In New York, Gov. Kathy Hochul ripped a "reprehensible" ruling "frightful in scope." "I'm sorry this dark day has come," she said. "It's not what New Yorkers want," especially in the wake of the mass shooting in Buffalo, followed by Uvalde. Hochul vowed to call the state's Democrat-led legislature back for a special session to find ways to maintain gun restrictions, perhaps by declaring as "sensitive places" areas with more than 10,000 people per square mile or any area near schools, parks, banks, bars, theaters, subways, hospitals, cemeteries, courts - effectively, the whole city. Or they might add new conditions to get a permit, like mandating weapons training, to discourage more people from carrying. Of particular concern are buses andsubways, which have already seen several shootings; says one city official, "It's gonna be a complete disaster." The bottom line: Social science and empirical evidence are clear that the more people carry guns in public, the more people will be shot and killed. The Court's horrifying take on that bottom line: Judges may not consider such evidence. No matter how many people die, guns for everybody!

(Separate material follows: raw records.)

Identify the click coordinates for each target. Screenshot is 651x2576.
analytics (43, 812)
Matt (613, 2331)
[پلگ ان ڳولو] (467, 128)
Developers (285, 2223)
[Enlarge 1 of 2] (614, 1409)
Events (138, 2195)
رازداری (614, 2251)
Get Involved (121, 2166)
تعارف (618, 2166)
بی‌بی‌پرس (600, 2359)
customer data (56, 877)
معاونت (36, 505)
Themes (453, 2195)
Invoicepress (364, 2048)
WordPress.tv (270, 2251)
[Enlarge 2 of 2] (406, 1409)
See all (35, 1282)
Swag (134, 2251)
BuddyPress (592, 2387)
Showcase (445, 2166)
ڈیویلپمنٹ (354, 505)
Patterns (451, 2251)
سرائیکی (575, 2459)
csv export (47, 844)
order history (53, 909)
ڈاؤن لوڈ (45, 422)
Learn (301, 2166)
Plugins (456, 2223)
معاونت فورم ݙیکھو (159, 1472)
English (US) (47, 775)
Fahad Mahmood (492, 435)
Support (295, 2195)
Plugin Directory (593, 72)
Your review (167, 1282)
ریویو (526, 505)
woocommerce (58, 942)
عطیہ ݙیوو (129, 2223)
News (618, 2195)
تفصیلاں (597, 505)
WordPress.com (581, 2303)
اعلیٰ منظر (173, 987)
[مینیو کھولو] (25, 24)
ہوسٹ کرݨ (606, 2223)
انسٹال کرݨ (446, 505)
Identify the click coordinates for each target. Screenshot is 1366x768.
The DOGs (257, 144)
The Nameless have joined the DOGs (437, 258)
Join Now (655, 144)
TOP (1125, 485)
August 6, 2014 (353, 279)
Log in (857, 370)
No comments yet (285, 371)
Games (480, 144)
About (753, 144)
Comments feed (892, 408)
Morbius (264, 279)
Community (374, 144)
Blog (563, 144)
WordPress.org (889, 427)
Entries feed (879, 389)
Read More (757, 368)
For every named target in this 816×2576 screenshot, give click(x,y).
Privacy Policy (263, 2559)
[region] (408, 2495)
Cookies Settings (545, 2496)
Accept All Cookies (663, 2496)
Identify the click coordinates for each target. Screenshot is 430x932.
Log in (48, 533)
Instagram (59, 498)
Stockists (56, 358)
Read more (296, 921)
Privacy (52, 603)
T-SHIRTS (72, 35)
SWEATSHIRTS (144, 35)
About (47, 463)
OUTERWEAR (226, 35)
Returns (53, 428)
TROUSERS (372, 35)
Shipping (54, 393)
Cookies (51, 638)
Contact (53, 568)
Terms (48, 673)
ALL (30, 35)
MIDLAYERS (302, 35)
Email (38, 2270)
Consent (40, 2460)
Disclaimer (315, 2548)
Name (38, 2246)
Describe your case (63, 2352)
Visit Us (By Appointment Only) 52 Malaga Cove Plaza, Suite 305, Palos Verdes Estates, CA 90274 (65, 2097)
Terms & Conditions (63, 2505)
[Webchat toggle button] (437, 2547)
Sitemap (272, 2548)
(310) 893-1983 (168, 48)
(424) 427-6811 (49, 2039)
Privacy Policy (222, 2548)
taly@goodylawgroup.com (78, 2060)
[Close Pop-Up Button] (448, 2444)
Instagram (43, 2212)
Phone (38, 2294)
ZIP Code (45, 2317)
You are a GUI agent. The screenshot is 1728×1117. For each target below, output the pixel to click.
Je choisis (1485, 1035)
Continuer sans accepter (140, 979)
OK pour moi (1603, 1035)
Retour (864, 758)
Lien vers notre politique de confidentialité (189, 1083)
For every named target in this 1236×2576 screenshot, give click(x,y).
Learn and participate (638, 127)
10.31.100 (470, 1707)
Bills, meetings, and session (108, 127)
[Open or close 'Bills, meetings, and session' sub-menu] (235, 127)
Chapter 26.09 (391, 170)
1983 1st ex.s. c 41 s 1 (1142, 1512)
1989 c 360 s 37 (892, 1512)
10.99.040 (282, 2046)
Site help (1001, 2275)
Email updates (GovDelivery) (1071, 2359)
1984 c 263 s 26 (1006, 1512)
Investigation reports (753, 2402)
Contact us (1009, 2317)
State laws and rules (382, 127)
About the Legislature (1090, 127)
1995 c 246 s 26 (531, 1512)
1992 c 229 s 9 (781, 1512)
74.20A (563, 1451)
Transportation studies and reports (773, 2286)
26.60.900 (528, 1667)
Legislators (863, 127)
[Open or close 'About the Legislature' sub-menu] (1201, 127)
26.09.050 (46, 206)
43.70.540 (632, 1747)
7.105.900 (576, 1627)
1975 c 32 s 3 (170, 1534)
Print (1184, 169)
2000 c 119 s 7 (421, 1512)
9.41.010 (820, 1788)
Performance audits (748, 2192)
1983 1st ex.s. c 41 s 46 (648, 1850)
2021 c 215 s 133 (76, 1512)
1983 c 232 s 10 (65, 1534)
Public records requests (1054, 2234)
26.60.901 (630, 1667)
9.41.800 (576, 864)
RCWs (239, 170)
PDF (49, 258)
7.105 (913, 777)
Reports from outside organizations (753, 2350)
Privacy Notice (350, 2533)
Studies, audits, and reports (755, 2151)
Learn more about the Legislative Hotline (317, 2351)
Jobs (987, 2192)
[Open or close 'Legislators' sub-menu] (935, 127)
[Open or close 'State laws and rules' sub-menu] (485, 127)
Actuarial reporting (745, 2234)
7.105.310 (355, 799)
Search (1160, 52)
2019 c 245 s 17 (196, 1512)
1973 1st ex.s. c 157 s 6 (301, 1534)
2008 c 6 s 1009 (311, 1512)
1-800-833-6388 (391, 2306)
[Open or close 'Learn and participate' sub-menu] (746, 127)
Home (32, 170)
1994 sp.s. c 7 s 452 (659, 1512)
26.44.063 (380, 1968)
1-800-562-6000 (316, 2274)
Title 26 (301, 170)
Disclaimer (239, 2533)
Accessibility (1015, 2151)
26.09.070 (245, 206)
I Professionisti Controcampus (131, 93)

SCOTUS' ruling was at least likely welcomed by scary-looking dude Zachary Morrissey, who recently took to the streets of Broken Arrow, Oklahoma in shorts, goggles and tactical vest while toting a loaded AR-15 and a holstered revolver. Morrissey's appearance came shortly after a Tulsa mass shooting that saw a disgruntled patient gun down his back doctor and several others, sparking debate about the "muddy waters" of gun control in a "constitutional carry" state where no license or permit is needed for open or concealed carry. Still, terrified residents called 911 again and again as Morrissey with his wee arsenal walked around town - to the courthouse, where panicked workers locked the doors and called 911, to an AT&T store at a strip mall, where panicked workers ran out the back door and called 911, and to a Target, where panicked etc etc. But after all the 911 calls, police determined none of the incidents were crimes under Oklahoma's law. Morrissey didn't carry his weapons into the courthouse, where he was "trying to recover property he'd left behind" after just getting out of jail; the AT&T store had no sign declaring weapons weren't allowed; and he didn't actually enter Target, with or without his loaded AR-15. “While this might be unusual to witness," said police, "Morrissey was not breaking any law.” That changed after they discovered he had a newly entered misdemeanor warrant. When they arrested Morrissey, police found he had another gun, a .50 caliber semiautomatic, in a pouch; the state only allows up to .45 caliber handguns, and they have to be in a holster. They also found a set of brass knuckles, which are illegal in Oklahoma. In the United States of Guns, AR-15: aye, brass knuckles: nay. Dark days.